Polycystic liver diseases are genetic disorders that can be either liver-specific or part of a broader disease complex known as autosomal dominant polycystic kidney disease (ADPKD). The defects in pure polycystic liver disease are those of glycoprotein metabolism and thus the lesions are fluid-filled biliary epithelial cysts full of the byproducts of errant oligosaccharide metabolism.[6][7][8] There is recent evidence to suggest that the development of cysts is further exacerbated by a secretin mediated increase in cyclic AMP that generates increased biliary fluid prodcution[9]

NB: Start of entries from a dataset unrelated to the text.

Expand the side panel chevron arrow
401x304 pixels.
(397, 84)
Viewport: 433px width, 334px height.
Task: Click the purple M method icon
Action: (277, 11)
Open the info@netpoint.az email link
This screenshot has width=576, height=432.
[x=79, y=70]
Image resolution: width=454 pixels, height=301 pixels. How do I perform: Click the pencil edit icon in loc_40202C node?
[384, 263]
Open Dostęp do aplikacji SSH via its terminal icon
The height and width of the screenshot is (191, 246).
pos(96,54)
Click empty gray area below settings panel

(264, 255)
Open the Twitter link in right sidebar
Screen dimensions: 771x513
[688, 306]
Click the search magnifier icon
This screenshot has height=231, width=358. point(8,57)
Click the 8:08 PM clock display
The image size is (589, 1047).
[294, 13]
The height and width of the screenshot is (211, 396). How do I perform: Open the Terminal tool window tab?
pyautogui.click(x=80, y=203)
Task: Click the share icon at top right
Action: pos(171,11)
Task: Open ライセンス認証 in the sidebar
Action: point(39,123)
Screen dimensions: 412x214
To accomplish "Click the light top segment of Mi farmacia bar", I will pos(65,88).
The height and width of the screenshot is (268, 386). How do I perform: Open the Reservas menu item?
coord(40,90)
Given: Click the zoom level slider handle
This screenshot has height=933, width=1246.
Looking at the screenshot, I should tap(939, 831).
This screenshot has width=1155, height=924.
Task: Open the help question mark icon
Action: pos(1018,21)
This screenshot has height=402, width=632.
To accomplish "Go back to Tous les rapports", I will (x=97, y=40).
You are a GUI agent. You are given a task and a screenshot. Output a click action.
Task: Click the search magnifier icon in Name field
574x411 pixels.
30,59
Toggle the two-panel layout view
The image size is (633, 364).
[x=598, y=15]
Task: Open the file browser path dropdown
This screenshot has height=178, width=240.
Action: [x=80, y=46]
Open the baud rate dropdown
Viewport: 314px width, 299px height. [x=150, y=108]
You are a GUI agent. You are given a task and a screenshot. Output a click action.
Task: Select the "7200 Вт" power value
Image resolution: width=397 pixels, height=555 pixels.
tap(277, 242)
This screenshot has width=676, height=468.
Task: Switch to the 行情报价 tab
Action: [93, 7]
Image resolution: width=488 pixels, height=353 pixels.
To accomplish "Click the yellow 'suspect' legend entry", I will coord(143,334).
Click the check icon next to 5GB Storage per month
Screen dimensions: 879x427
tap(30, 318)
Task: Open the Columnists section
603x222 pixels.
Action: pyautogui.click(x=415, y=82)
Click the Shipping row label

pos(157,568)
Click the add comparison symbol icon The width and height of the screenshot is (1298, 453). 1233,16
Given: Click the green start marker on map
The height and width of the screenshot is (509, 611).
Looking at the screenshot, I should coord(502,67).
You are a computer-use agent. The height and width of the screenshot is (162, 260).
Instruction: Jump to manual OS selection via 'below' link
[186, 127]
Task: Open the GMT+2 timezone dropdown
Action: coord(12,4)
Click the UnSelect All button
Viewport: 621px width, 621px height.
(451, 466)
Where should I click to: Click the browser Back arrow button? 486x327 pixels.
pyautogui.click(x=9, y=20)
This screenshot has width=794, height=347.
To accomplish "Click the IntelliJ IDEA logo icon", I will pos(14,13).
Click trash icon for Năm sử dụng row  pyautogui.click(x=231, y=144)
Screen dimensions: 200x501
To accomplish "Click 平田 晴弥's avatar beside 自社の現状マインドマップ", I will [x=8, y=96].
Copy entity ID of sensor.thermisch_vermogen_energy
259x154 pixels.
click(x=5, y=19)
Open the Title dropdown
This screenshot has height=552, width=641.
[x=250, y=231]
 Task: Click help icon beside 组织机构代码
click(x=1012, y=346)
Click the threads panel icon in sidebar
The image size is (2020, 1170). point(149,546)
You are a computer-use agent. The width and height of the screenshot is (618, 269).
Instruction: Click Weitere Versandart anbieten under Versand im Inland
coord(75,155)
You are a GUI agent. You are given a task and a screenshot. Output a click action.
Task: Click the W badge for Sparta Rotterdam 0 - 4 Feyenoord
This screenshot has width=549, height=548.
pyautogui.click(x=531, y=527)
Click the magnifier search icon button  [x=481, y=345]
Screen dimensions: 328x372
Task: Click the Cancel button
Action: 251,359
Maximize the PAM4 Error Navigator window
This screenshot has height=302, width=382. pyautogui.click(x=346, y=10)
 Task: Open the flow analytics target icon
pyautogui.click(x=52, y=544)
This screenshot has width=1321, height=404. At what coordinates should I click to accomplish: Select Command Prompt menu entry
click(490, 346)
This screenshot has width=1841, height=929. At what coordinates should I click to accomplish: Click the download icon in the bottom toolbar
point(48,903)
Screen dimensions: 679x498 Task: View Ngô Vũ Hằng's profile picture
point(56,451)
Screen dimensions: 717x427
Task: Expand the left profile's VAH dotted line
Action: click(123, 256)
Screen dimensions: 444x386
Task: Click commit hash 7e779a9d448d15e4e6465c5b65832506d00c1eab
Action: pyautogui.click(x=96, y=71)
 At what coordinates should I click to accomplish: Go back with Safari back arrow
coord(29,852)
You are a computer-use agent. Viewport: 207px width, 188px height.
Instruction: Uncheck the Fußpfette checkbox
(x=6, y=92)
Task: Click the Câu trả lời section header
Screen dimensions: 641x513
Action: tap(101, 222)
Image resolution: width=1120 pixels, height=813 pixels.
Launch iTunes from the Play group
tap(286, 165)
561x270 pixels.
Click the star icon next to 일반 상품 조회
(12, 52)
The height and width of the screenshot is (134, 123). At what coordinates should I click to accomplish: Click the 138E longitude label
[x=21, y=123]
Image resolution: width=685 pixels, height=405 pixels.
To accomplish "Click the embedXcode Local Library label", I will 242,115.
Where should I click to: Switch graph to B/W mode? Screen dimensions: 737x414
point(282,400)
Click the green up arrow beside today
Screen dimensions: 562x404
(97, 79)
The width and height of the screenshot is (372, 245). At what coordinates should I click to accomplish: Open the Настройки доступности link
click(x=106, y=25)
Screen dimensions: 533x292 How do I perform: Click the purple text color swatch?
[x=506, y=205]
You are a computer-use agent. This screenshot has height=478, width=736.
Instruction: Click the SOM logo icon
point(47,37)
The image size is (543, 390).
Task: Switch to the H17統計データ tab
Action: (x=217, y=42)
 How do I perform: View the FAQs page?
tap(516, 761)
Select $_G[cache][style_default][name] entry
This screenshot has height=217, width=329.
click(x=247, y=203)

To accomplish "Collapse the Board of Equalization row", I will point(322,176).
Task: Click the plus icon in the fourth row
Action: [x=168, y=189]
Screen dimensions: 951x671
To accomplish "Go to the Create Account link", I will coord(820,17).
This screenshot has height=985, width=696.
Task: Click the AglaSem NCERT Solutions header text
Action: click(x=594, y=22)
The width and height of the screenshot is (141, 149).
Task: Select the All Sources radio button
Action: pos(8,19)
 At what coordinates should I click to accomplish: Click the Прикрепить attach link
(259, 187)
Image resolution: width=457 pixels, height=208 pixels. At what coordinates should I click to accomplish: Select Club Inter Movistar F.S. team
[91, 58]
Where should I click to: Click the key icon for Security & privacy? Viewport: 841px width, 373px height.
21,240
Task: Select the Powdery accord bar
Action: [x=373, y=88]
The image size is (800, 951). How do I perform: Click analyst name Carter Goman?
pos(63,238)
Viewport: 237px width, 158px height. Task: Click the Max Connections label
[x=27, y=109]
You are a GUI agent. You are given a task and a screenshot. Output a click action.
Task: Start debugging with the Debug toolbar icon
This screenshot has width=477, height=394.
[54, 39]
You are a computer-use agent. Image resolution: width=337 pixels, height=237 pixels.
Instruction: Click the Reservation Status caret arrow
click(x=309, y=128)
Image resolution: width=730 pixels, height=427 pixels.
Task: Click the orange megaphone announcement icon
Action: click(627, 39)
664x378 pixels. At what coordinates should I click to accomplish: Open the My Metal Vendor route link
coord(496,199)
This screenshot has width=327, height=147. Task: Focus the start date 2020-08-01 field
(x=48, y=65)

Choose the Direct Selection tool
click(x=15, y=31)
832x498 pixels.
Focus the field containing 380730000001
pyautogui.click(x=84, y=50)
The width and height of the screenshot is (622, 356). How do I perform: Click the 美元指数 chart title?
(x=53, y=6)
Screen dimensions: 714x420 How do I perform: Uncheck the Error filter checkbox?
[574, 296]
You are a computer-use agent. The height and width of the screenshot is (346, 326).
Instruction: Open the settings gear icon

The Autosomal Dominant Polycystic Kidney Disease is caused by two mutations in the ADPKD-1 gene on chromosome 16 and ADPKD-2 on chromosome 4. Polycystins, the product of these genes, are proteins expressed on the epithelium of renal tubules, hepatic bile ductules and pancreatic ducts that appear to play crucial roles in the mechanosensation of cilia. [10][11] In other words, these mutations limit the ability of the cells in these tissues to detect and react to structural distortions, leading to cystic degeneration.

Hydatid Cysts

Hydatid disease – Echinococcosis – is caused by the larval form of Echinococcus granulosus, has a worldwide distribution and is endemic in many developing countries. It is isolated to the liver in 50-70% of patients and the lungs in 20-30%.[12] If symptomatic, patients typically present with pain/discomfort, an abdominal mass, fever or, very rarely, cyst rupture.

References

  1. Tapper EB, Adsay NV, Kalb B, Martin D, Kooby D, Sarmiento JM. Symptomatic Bile Duct Hamartomas: Surgical Management in an MRI Driven Practice. J Gastrointest Surg. 2010 May 18. [Epub ahead of print]
  2. Regev A et al. Large Cystic Lesions of the Liver in Adults:A 15-Year Experience in a Tertiary Center. J Am Coll Surg 2001;193:36–45
  3. Gamblin TC, Holloway SE, Heckman JT, Geller DA. Laparoscopic resection of benign hepatic cysts: a new standard. J Am Coll Surg. Nov 2008;207(5):731-736.
  4. Devaney K, Goodman ZD, Ishak KG. Hepatobiliary cystadenoma and cystadenocarcinoma. A light microscopic and immunohistochemical study of 70 patients. Am J Pathol 1994;18:1078–1091.
  5. Vogt et al. Cystadenoma and Cystadenocarcinoma of the Liver:A Single Center Experience. J AmColl Surg 2005;200:727–733
  6. Torres VE. Treatment of polycystic liver disease: one size does not fit all. Am J Kidney Dis. 2007;49:725–728
  7. Davila S, Furu L, Gharavi AG, et al: Mutations in SEC63 cause autosomal dominant polycystic liver disease. Nat Genet 36:575-577, 2004
  8. Li A, Davila S, Furu L, et al: Mutations in PRKCSH cause isolated autosomal dominant polycystic liver disease. Am J Hum Genet 72:691-703, 2003
  9. Gong AY, Tietz PS, Muff MA, et al. Somatostatin stimulates ductal bile absorption and inhibits ductal bile secretion in mice via SSTR2 on cholangiocytes. Am J Physiol Cell Physiol 2003;284:C1205–C1214
  10. Geng L et al. Identification and Localization of Polycystin, the PKD1 Gene Product.J. Clin. Invest.1996. 98:2674–2682
  11. Nauli SM et al. Polycystins 1 and 2 mediate mechanosensation in the primary cilium of kidney cells. Nature Genetics 2003;33: 129 - 137
  12. Ammann RW, Eckert J. Cestodes. Echinococcus. Gastroenterol Clin North Am 1996;25:655–689.